In order to answer this question, it is necessary to understand what machine translation based on neural networks is and what is its key difference from the classical statistical systems or analytical systems that are used today for machine translation.
The neural translator is based on the Bidirectional Recurrent Neural Networks (Bidirectional Recurrent Neural Networks) mechanism, built on matrix calculations, which allows you to build significantly more complex probabilistic models than statistical machine translators.
Like statistical translation, neural translation requires parallel cases for learning, which allow you to compare automatic translation with the reference “human” one, only in the learning process it operates not with separate phrases and phrases, but with whole sentences. The main problem is that for training such a system requires significantly more computing power.
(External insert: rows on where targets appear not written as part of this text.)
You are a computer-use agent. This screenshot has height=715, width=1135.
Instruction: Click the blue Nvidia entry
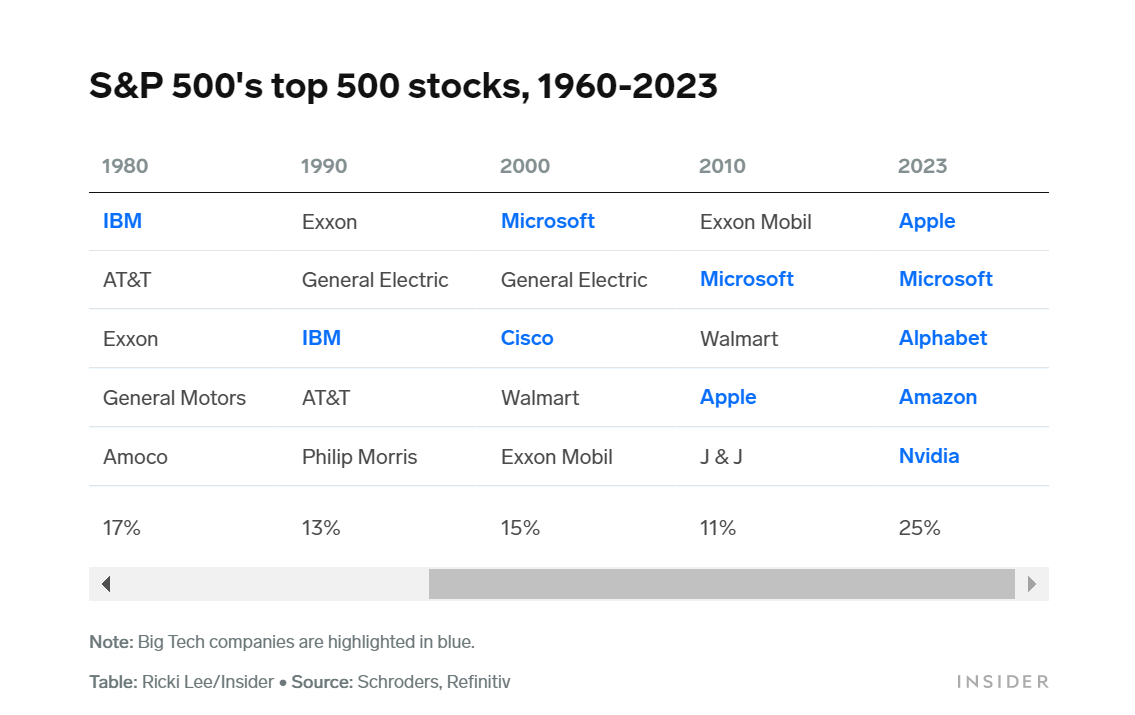click(929, 456)
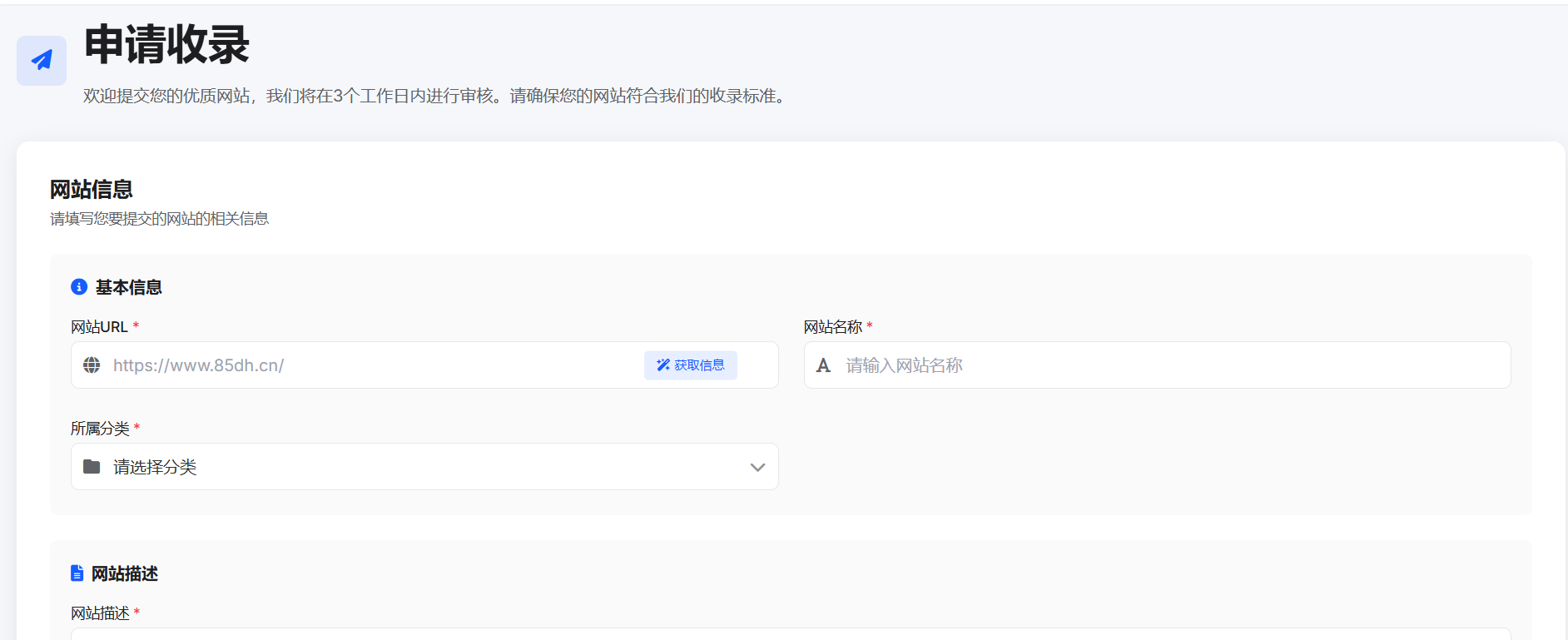
Task: Click the 网站描述 field label with asterisk
Action: click(100, 613)
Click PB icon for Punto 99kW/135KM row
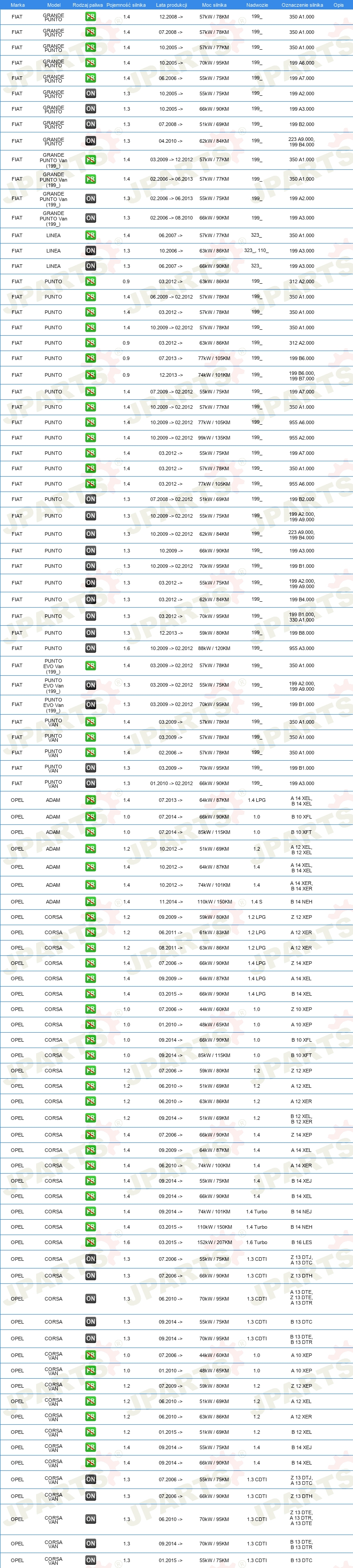Viewport: 353px width, 1568px height. pos(90,437)
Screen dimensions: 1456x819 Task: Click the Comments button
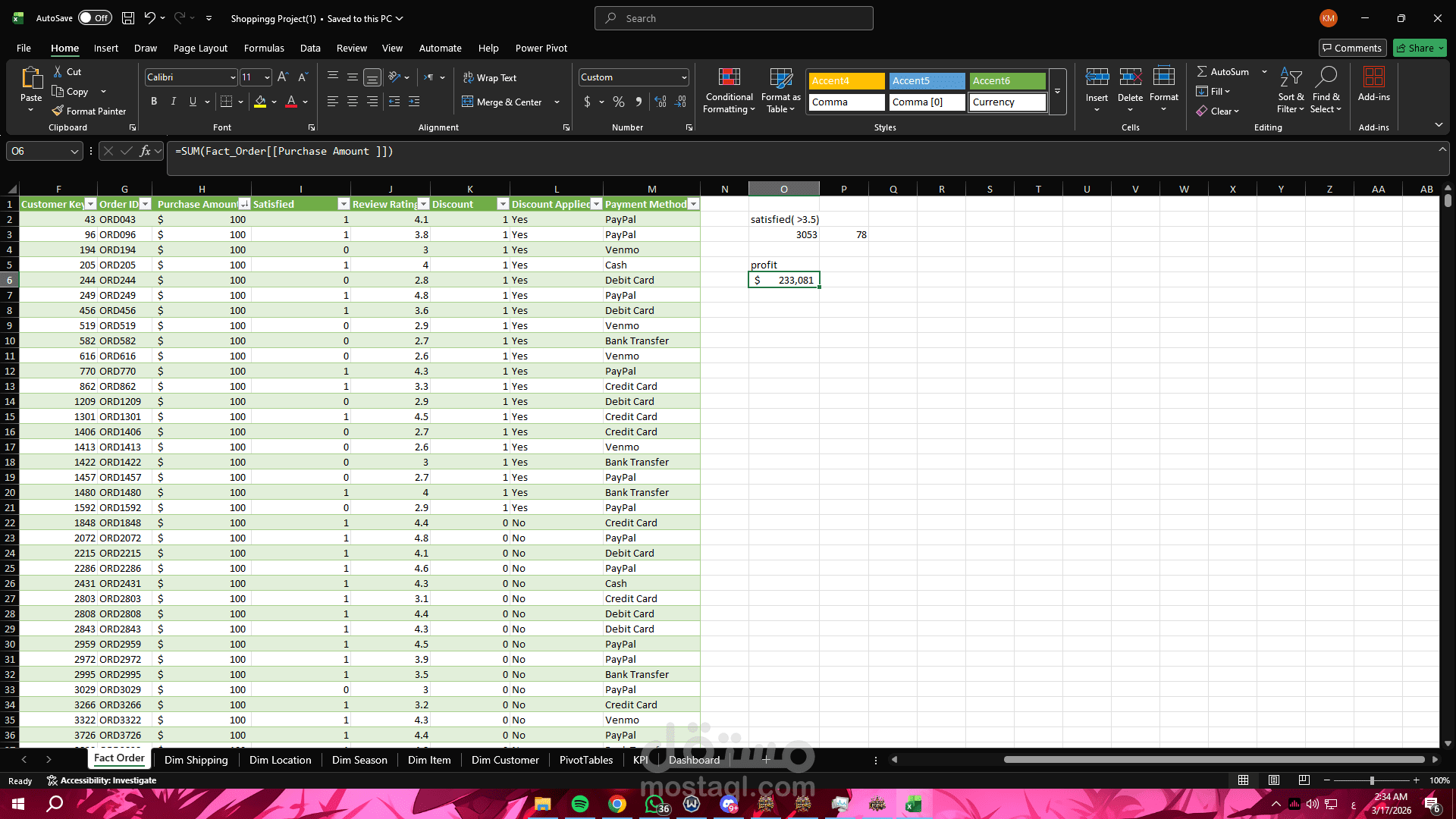(x=1352, y=48)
To speed up the process, developers use NVIDIA GPUs, and Google also uses the Tensor Processing Unit (TPU), a proprietary chip adapted specifically for machine learning technologies. Graphics chips are initially optimized for matrix computing algorithms, and therefore the performance gain is 7-15 times compared to the CPU.
Even with all this, training a single neural model requires from 1 to 3 weeks, while a statistical model of approximately the same size is configured in 1-3 days, and with increasing size, this difference increases.
However, not only technological problems were a brake on the development of neural networks in the context of the problem of machine translation. In the end, it was possible to teach language models earlier, albeit more slowly, but there were no fundamental obstacles.
The mod on neural networks also played a role. There were many developments within themselves, but they were not in a hurry to announce this, fearing that they might not get the quality gain that society expects from the Neural Networks phrase. This can explain the fact that several neural translators were announced one after another.
Let’s try to understand whether the increase in the quality of translation corresponds to the accumulated expectations and the increase in costs that accompany the development and support of neural networks for translation.
Google in its research demonstrates that neural machine translation provides a Relative Improvement from 58% to 87%, depending on the language pair, compared to the classical statistical approach (or Phrase Based Machine Translation, PBMT, as it is also called).
SYSTRAN conducts a study in which the quality of a translation is evaluated by choosing from several presented options made by various systems, as well as a “human” translation. And he claims that his neural translation is preferred in 46% of cases to the translation made by man.
Despite the fact that Google claims an improvement of 60% or even higher, there is a slight catch in this indicator. Representatives of the company talk about “Relative Improvement”, that is, how much they succeeded with the neural approach to approach the quality of Human Translation in relation to what was in the classical statistical translator.
Industry experts analyzing the results presented by Google in the article “Google's Neural Machine Translation System: Bridging the Gap between Human and Machine Translation” are rather skeptical of the presented results and say that in fact the BLEU score was only 10% better, and significant progress It is noticeable on fairly simple tests from Wikipedia, which, most likely, were used in the process of training the network.
Inside PROMT, we regularly compare translations on various texts of our systems with competitors, and therefore there are always examples at hand where we can check whether neural translation really surpasses the previous generation, as the manufacturers claim.
Source text: Worrying never did anyone any good.
Google PBMT Translation: Without worrying, did no good to anyone.
Google NMT Translation: Anxiety has never helped anyone.
By the way, the translation of the same phrase on Translate.Ru: “Excitement never brought anyone any benefit”, you can see that it was and remains the same without the use of neural networks.
Microsoft Translator is not far behind in this matter either. Unlike colleagues from Google, they even made a website on which you can translate and compare two results: neural and donor, to make sure that claims about growth in quality are not unfounded.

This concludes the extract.